[Collected data entries]
════════════════════

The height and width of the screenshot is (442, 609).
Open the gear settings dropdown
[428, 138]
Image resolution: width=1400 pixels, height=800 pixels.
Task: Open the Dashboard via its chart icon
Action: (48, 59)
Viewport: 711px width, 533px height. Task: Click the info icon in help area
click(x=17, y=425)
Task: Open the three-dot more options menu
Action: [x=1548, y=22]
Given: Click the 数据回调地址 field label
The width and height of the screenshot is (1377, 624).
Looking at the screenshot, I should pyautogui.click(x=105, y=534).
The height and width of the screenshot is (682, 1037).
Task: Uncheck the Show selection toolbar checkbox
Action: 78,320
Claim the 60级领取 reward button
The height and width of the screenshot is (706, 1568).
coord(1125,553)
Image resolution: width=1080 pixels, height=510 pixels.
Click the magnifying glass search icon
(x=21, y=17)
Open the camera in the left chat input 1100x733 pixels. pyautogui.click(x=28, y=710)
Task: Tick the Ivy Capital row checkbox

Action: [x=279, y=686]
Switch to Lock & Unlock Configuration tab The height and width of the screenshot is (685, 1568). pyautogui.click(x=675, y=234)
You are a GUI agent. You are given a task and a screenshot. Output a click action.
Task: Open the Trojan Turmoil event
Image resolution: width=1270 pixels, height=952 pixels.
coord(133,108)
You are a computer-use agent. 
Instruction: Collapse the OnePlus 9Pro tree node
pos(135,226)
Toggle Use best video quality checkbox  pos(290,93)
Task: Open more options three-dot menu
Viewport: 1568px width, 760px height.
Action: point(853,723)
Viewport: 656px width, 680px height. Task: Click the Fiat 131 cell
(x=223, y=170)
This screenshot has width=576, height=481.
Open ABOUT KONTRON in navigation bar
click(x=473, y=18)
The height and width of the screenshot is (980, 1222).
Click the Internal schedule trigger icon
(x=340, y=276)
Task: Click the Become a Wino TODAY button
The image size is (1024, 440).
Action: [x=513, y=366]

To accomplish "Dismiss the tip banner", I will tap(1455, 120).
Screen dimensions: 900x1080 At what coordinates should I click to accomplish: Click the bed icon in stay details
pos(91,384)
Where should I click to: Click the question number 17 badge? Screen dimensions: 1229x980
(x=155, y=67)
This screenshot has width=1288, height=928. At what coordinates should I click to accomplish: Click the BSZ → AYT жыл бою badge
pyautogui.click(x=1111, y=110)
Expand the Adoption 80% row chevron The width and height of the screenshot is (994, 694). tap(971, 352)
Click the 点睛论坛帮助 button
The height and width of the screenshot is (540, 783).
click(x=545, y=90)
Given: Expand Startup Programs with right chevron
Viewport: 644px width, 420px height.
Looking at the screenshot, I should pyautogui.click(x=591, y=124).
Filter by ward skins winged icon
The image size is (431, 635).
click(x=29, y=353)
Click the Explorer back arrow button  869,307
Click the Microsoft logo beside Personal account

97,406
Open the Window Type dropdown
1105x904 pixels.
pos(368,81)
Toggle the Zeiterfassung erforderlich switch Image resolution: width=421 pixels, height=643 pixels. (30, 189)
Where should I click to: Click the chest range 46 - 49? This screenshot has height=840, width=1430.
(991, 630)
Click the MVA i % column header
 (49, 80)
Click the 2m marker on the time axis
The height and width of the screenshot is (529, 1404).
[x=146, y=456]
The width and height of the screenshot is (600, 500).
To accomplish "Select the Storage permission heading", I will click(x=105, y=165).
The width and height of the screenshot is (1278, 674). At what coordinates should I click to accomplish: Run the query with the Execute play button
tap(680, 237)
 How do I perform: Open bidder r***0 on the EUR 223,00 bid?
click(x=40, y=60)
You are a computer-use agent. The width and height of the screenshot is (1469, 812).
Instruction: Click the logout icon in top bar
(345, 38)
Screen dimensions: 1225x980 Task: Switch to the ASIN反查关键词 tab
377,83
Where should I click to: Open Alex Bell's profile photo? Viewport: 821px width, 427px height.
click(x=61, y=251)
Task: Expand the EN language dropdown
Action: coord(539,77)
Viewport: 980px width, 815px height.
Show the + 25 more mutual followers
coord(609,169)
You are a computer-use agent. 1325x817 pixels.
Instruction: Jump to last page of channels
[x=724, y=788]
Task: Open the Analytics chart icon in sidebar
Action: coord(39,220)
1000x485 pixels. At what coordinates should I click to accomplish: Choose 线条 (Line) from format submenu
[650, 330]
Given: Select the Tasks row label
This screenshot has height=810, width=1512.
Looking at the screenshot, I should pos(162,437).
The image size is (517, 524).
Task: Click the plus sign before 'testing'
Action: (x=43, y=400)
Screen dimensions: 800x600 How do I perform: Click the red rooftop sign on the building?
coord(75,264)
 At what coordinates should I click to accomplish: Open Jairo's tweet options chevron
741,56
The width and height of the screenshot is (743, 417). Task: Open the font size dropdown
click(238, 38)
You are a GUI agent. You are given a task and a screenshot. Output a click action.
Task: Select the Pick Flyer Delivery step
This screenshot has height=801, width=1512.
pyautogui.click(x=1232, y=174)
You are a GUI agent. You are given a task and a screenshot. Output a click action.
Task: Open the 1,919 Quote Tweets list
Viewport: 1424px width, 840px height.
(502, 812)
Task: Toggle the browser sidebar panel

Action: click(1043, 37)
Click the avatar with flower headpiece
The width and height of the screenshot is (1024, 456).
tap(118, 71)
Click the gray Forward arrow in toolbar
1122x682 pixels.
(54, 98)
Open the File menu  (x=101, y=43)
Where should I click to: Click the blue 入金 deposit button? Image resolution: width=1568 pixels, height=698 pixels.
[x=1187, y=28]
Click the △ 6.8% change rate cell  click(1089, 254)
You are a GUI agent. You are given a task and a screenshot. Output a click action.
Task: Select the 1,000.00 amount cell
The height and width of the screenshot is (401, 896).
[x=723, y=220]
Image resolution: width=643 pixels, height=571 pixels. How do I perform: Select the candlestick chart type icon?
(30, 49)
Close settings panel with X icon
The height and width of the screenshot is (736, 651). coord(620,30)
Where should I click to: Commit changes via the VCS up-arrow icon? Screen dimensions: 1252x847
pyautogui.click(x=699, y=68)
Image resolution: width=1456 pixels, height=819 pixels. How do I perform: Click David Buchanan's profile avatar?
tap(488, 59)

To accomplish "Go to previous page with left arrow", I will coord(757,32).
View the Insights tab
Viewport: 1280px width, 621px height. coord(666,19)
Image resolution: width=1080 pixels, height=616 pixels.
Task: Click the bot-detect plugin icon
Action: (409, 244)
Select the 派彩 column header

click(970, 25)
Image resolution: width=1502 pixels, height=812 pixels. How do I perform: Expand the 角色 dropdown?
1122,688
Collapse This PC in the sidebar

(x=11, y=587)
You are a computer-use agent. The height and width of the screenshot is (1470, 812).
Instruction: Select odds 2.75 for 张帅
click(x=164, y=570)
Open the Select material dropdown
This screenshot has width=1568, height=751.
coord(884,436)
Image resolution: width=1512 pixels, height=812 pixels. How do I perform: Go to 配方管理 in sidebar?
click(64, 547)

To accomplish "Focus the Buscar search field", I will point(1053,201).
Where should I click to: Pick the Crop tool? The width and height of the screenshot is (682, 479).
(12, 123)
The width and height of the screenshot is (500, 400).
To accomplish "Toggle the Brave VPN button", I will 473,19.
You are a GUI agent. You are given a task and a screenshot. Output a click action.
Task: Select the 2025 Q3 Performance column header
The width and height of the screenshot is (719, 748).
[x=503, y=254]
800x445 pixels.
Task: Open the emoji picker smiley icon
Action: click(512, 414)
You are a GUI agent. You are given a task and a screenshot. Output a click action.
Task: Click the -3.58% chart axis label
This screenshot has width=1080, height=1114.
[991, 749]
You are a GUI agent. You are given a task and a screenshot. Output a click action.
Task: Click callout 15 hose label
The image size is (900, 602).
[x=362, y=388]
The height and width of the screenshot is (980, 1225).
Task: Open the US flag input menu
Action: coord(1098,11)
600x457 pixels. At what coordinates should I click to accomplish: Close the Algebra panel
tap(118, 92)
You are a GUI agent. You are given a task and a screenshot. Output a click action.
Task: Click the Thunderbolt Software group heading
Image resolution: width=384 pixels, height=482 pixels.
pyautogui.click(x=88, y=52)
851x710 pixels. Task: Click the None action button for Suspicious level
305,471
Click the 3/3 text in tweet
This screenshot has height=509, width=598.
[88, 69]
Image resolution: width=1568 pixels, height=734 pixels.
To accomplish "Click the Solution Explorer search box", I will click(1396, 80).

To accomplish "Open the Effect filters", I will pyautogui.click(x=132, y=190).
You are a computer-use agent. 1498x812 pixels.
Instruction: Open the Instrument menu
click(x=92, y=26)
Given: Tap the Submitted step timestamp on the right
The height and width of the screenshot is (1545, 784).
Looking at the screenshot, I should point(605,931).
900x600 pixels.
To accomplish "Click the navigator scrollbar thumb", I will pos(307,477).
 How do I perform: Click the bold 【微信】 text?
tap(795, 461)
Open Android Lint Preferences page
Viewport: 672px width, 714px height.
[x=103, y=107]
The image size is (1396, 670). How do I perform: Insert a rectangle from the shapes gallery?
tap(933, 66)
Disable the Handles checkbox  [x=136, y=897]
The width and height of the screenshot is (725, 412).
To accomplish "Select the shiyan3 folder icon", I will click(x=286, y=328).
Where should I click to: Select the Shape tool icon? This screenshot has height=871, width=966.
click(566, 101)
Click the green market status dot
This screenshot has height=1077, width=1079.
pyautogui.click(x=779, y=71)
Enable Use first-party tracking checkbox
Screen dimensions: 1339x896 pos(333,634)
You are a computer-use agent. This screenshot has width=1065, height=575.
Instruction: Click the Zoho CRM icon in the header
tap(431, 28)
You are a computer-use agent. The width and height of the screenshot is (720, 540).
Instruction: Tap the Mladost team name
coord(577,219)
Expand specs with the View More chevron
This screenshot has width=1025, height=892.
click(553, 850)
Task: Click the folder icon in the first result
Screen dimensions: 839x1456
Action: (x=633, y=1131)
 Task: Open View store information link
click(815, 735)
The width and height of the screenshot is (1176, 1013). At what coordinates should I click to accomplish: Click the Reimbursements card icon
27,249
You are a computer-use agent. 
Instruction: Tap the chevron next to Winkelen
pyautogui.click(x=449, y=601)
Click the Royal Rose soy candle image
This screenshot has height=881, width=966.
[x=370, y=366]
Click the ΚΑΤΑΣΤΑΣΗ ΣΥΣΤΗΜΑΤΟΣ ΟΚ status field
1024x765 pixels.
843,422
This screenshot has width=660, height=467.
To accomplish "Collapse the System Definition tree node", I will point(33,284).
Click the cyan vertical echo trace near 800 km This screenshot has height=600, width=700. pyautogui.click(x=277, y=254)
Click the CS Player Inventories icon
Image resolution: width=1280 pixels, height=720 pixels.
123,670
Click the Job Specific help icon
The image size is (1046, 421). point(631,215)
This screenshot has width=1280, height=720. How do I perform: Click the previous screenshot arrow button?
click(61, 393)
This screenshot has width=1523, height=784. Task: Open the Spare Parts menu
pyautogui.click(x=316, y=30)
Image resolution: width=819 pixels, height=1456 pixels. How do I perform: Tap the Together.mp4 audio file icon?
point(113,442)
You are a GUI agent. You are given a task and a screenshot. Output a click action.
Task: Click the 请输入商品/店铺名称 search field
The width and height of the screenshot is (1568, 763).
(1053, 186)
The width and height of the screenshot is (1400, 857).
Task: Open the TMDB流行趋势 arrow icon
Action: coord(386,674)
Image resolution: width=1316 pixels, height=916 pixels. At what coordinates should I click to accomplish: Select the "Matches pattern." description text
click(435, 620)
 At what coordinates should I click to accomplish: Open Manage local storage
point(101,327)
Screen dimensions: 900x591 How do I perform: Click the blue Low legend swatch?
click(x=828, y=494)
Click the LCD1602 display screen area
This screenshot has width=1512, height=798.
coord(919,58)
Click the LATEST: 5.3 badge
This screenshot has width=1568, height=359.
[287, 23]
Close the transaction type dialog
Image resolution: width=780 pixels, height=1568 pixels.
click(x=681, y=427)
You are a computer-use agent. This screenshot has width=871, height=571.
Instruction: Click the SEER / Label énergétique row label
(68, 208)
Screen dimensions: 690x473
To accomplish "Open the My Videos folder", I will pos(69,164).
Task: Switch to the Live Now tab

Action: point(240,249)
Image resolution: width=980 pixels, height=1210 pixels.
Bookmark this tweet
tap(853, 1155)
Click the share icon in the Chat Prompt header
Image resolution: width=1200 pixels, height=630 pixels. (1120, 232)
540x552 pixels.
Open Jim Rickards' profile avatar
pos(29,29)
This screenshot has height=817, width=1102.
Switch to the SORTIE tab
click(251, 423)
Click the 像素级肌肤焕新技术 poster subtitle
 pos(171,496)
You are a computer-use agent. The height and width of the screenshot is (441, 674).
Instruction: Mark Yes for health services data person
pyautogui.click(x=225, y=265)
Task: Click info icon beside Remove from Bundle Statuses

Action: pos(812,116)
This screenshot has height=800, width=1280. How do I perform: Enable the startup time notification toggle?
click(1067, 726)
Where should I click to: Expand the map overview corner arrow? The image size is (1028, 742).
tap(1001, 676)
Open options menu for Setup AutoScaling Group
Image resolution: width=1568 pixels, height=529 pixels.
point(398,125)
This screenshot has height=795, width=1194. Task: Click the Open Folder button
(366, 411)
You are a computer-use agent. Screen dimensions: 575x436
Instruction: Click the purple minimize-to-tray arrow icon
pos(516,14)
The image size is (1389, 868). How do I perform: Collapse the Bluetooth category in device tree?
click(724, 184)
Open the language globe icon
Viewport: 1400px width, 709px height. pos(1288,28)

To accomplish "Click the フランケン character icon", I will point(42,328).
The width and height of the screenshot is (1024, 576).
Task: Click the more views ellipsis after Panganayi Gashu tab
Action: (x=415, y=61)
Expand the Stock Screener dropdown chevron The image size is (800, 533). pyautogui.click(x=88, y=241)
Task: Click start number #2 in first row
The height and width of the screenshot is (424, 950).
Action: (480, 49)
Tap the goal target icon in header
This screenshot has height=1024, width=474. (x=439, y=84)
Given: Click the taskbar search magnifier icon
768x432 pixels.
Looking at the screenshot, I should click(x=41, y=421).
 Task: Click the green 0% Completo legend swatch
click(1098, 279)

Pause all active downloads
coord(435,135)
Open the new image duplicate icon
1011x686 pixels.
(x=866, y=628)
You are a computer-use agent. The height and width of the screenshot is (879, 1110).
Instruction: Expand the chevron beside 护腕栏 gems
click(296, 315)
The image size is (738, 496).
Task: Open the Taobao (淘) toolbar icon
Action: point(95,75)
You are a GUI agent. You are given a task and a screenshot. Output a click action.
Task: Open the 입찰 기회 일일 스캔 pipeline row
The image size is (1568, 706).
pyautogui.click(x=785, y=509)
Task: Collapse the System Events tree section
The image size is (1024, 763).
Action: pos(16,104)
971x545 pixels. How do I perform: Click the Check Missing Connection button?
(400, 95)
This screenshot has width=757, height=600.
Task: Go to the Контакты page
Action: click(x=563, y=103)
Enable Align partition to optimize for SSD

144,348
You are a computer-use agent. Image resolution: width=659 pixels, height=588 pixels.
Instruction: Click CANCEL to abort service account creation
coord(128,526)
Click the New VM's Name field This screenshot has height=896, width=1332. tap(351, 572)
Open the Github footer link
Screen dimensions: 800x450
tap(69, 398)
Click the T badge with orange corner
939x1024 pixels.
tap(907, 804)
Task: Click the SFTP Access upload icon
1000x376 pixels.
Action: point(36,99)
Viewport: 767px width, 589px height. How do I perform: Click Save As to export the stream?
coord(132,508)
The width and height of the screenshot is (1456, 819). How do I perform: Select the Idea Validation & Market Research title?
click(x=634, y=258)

════════════════════

_YOUR TASK_. Out of the data above, give again only the lines starting at the one holding "The width and height of the screenshot is (743, 417)." and ending at the one holding "Open the File", unchanged.

_ANSWER AREA_.
The width and height of the screenshot is (743, 417). Task: Open the font size dropdown
click(238, 38)
You are a GUI agent. You are given a task and a screenshot. Output a click action.
Task: Select the Pick Flyer Delivery step
This screenshot has height=801, width=1512.
pyautogui.click(x=1232, y=174)
You are a GUI agent. You are given a task and a screenshot. Output a click action.
Task: Open the 1,919 Quote Tweets list
Viewport: 1424px width, 840px height.
(502, 812)
Task: Toggle the browser sidebar panel

Action: click(1043, 37)
Click the avatar with flower headpiece
The width and height of the screenshot is (1024, 456).
tap(118, 71)
Click the gray Forward arrow in toolbar
1122x682 pixels.
(54, 98)
Open the File menu  (x=101, y=43)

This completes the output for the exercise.